Numbers are in hours
Large data set VLASS1.2.sb36491855.eb36574404.58585.53016267361_datacolumn.ms with full parameters
Step | NRAO (steps-all-parallel9) | NRAO/CHTC (steps-all-parallel10) | NRAO/AWS (steps-all-parallel16) |
---|---|---|---|
01 | 9.4 | 9.2 | 12.3 |
05 | 60.2 | killed at 72 hours | 65.9 |
06 | 24 | 24.4 | |
07 | 11.8 | 14.4 (leap second and timeout errors) | |
15 | 55.2 | 0.0 (exception error) | |
16 | 6.1 | ||
23 | 230.8 | ||
24 | 46 | ||
Total | 443.5 |
Small data set test.ms with full parameters
Step | NRAO (steps-all-parallel12) | NRAO/CHTC (steps-all-parallel15) | NRAO/AWS (steps-all-parallel14) |
---|---|---|---|
01 | 1.8 | 2.0 | 1.9 |
05 | 8.6 | 56.8 | 5.1 |
06 | 3.0 | 3.9 | 2.0 |
07 | 2.0 | 2.3 | 2.2 |
15 | 6.9 | 56.3 | 4.3 |
16 | 1.4 | 1.7 | 1.4 |
23 | 8.3 | 47.8 | 5.3 |
24 | 14.1 | 66.0 | 16.8 |
Total | 46.1 | 226.8 | 39.0 |
CPUs at CHTC are noticibly slower than CPUs at NRAO. For example, their set of c20xx machines (e20{03..18}) each have two Intel Xeon Silver 4114 2.20GHz processors and 0.5TB to 1TB of memory, while their large memory machines (mem3, mem2001, mem2002) each have four Intel Xeon E7-4820 v4 2.00GHz processors and 2TB to 4TB of memory.
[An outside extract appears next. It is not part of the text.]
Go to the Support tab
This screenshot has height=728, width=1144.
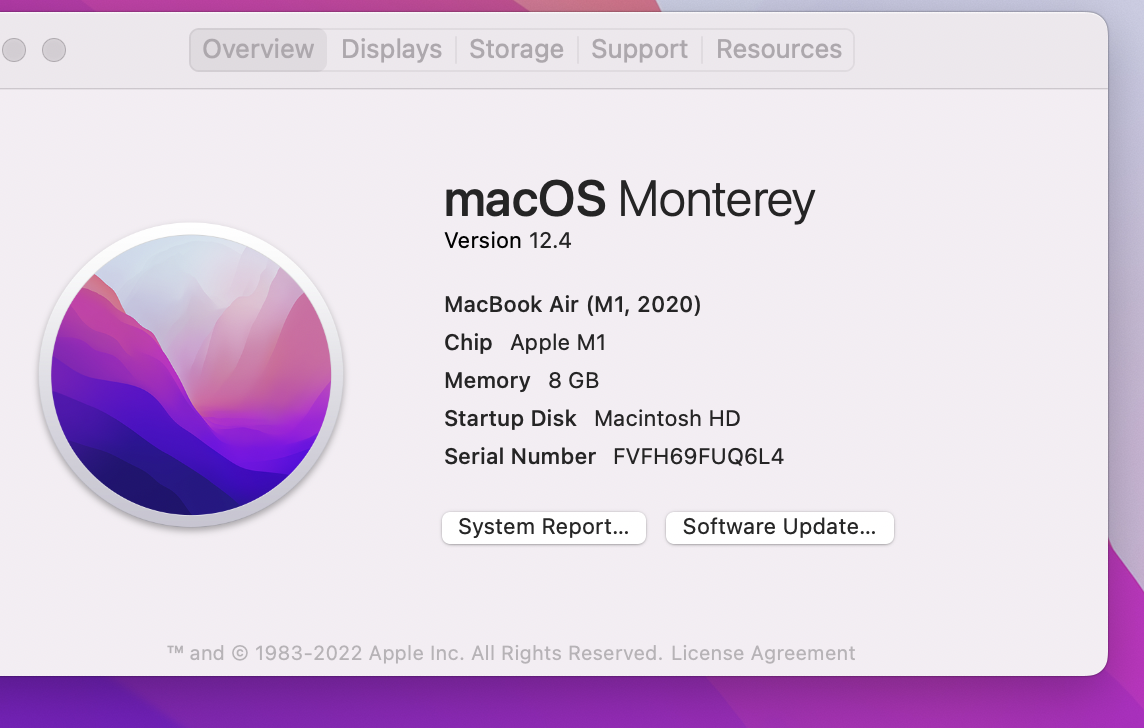click(x=639, y=49)
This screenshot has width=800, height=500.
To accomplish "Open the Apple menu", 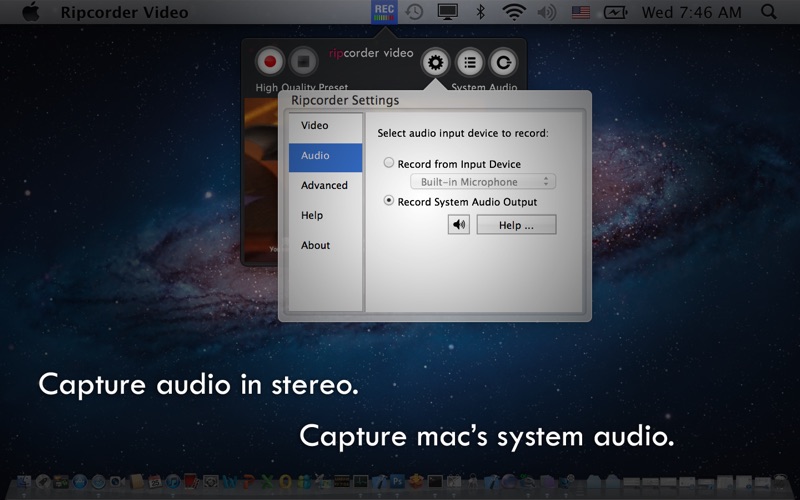I will pos(30,12).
Possible reasons for this slowdown:
- cfcache on cephfs
- Slower CPUs
- Multiple users
- Hyperthreading
I ran a small data set test with full parameters at CHTC that copied cfcache from /staging to local disk and step05 took only 16.7 hours.